Unidad de enfermedades infecciosas/VIH, Hospital General Universitario Gregorio Marañón, Madrid, Spain.
Fundación para la Investigación Biomédica, Instituto de Investigación Sanitaria Gregorio Marañón (IiSGM), Madrid, Spain.
J Transl Med. 2019 Jul 26;17(1):244. doi: 10.1186/s12967-019-1997-x.
Mitochondrial DNA (mtDNA) haplogroups have been associated with advanced liver fibrosis and cirrhosis in patients coinfected with human immunodeficiency virus (HIV) and hepatitis C virus (HCV). Our aim was to determine whether mtDNA haplogroups are associated with liver-related events (LREs) in HIV/HCV-coinfected patients.
We carried out a retrospective cohort study in HIV/HCV-coinfected patients who were potential candidates for therapy with interferon and ribavirin (IFN/Rib) between 2000 and 2009. The primary endpoint was the occurrence of LREs (decompensation or hepatocellular carcinoma). mtDNA genotyping was performed using the Sequenom MassARRAY platform. We used Fine and Gray proportional hazards model to test the association between mtDNA haplogroups and LREs, considering death as a competitive risk.

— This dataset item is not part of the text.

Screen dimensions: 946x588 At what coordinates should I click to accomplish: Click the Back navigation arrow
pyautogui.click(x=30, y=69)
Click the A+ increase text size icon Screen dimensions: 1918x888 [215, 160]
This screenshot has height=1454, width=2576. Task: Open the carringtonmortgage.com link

The study population comprised 243 patients, of whom 40 had advanced fibrosis or cirrhosis. After a median follow-up of 7.7 years, 90 patients treated with IFN/Rib achieved sustained viral response (SVR), 18 patients had LREs, and 11 patients died. Patients with haplogroup H had lower cumulative incidence than patients with other haplogroups (p = 0.012). However, patients with haplogroup T had higher cumulative incidence than patients with other haplogroups (p = 0.074). In the multivariate analysis, haplogroup T was associated with an increased hazard of developing LREs [adjusted subhazard ratio (aSHR) = 3.56 (95% CI 1.13;11.30); p = 0.030]; whereas haplogroup H was not associated with lower hazard of LREs [aSHR = 0.36 (95% CI 0.10;1.25); p = 0.105]. When we excluded patients who achieved SVR during follow-up, we obtained similar SHR values.

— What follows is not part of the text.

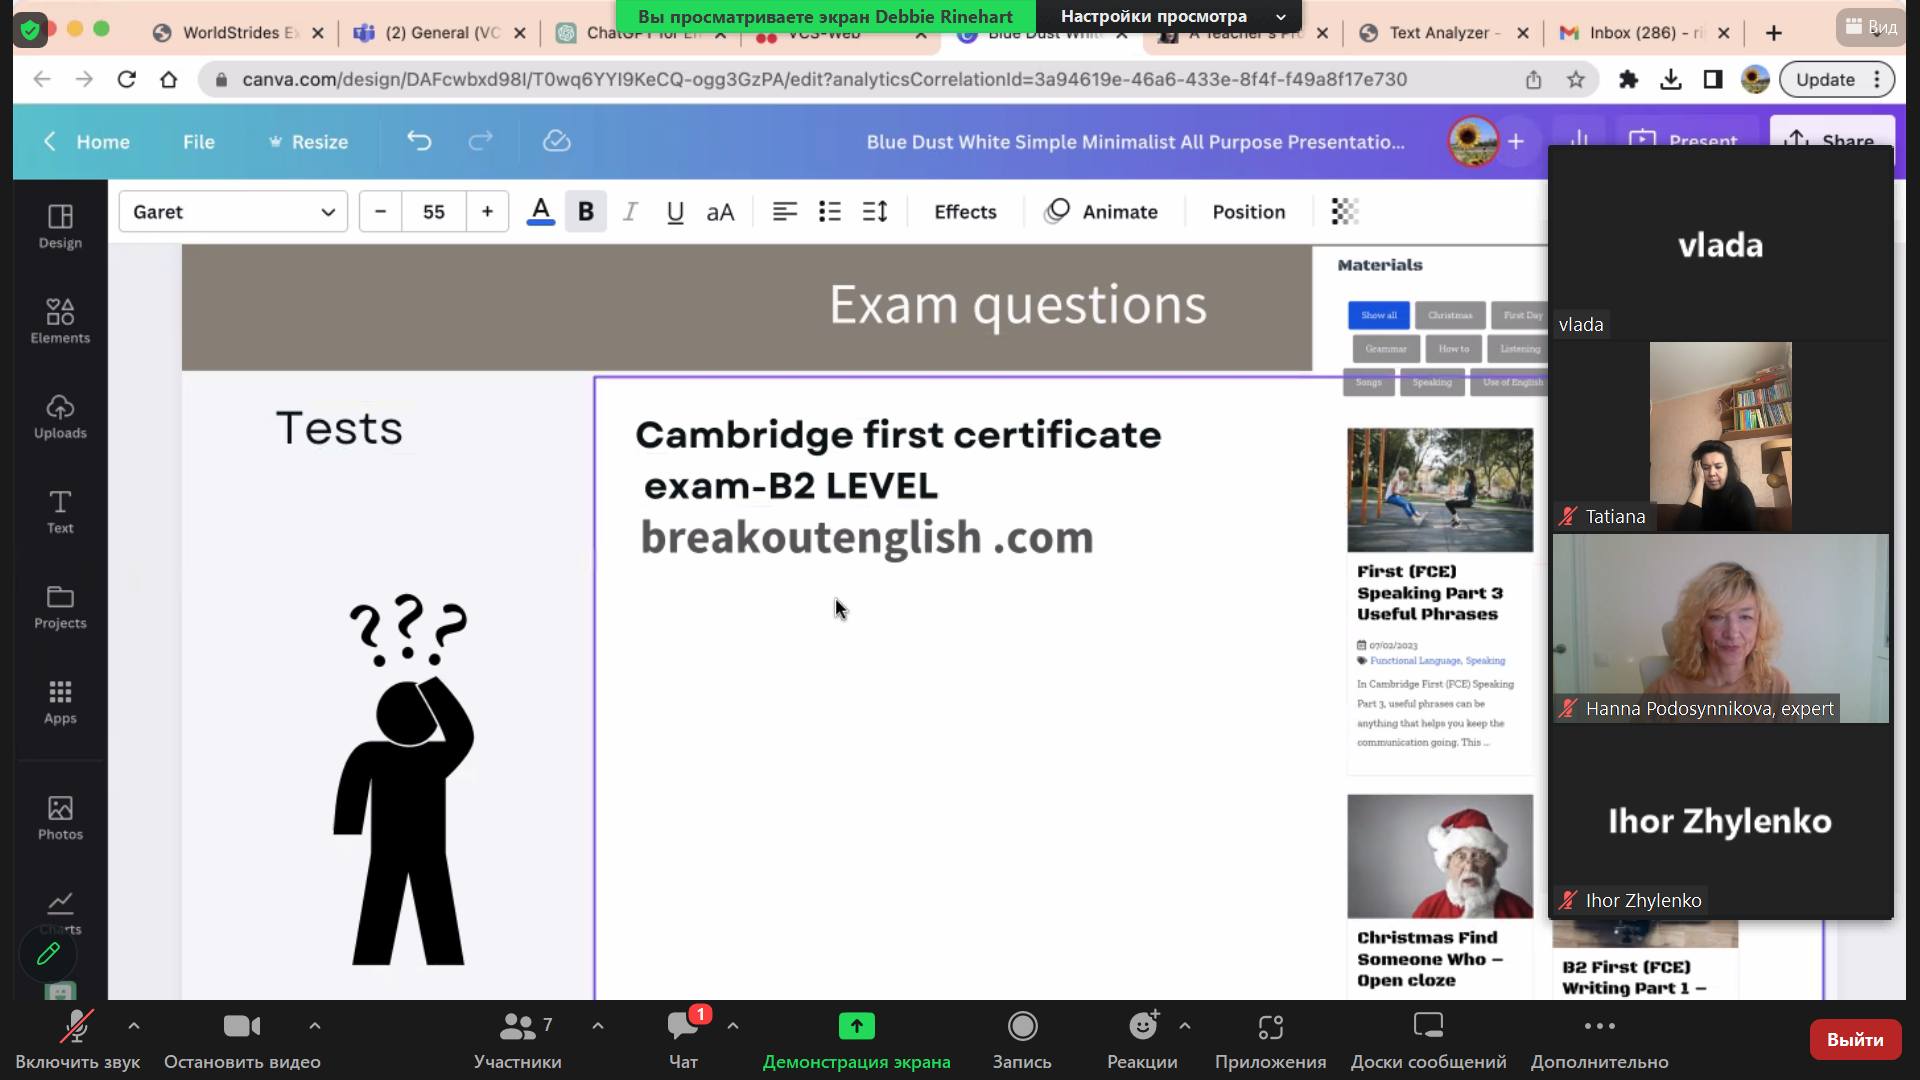
Task: Open the text color picker
Action: tap(540, 211)
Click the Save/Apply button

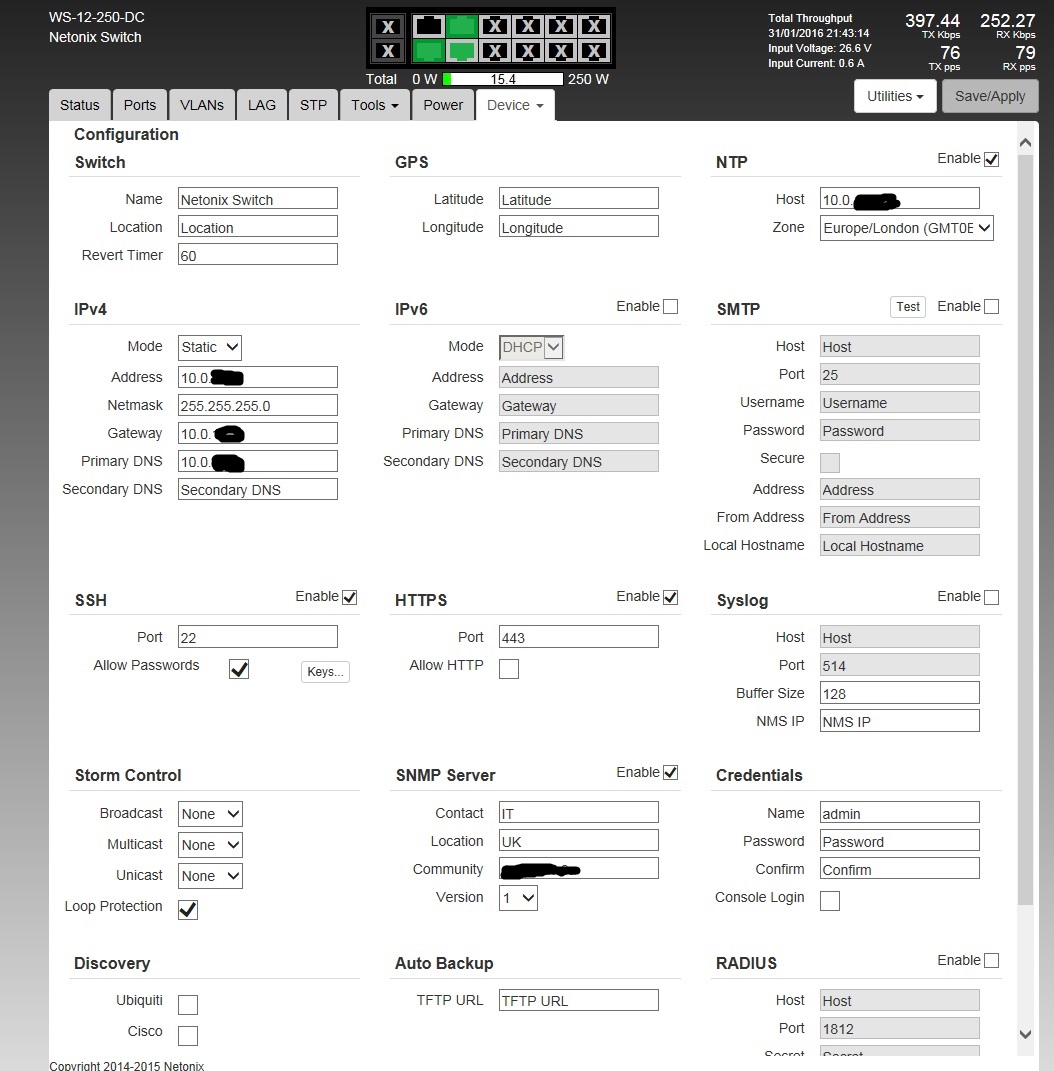coord(990,96)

European mitochondrial haplogroups may influence the natural history of chronic hepatitis C.
线粒体 DNA(mtDNA)单倍群与人类免疫缺陷病毒(HIV)和丙型肝炎病毒(HCV)合并感染患者的晚期肝纤维化和肝硬化有关。我们的目的是确定 mtDNA 单倍群是否与 HIV/HCV 合并感染患者的肝脏相关事件(LREs)有关。
我们对 2000 年至 2009 年间有接受干扰素和利巴韦林(IFN/Rib)治疗可能的 HIV/HCV 合并感染患者进行了回顾性队列研究。主要终点是 LREs(失代偿或肝细胞癌)的发生。使用 Sequenom MassARRAY 平台进行 mtDNA 基因分型。我们使用 Fine 和 Gray 比例风险模型来测试 mtDNA 单倍群与 LREs 之间的关联,将死亡视为竞争风险。
研究人群包括 243 名患者,其中 40 名患有晚期纤维化或肝硬化。中位随访 7.7 年后,90 名接受 IFN/Rib 治疗的患者达到了持续病毒学应答(SVR),18 名患者发生了 LREs,11 名患者死亡。与其他单倍群相比,具有单倍群 H 的患者累积发病率较低(p=0.012)。然而,具有单倍群 T 的患者累积发病率高于其他单倍群(p=0.074)。在多变量分析中,单倍群 T 与发生 LREs 的风险增加相关[调整后的亚危险比(aSHR)=3.56(95%CI 1.13;11.30);p=0.030];而单倍群 H 与 LREs 风险降低无关[aSHR=0.36(95%CI 0.10;1.25);p=0.105]。当我们排除随访期间获得 SVR 的患者时,我们得到了相似的 SHR 值。
欧洲线粒体单倍群可能影响慢性丙型肝炎的自然史。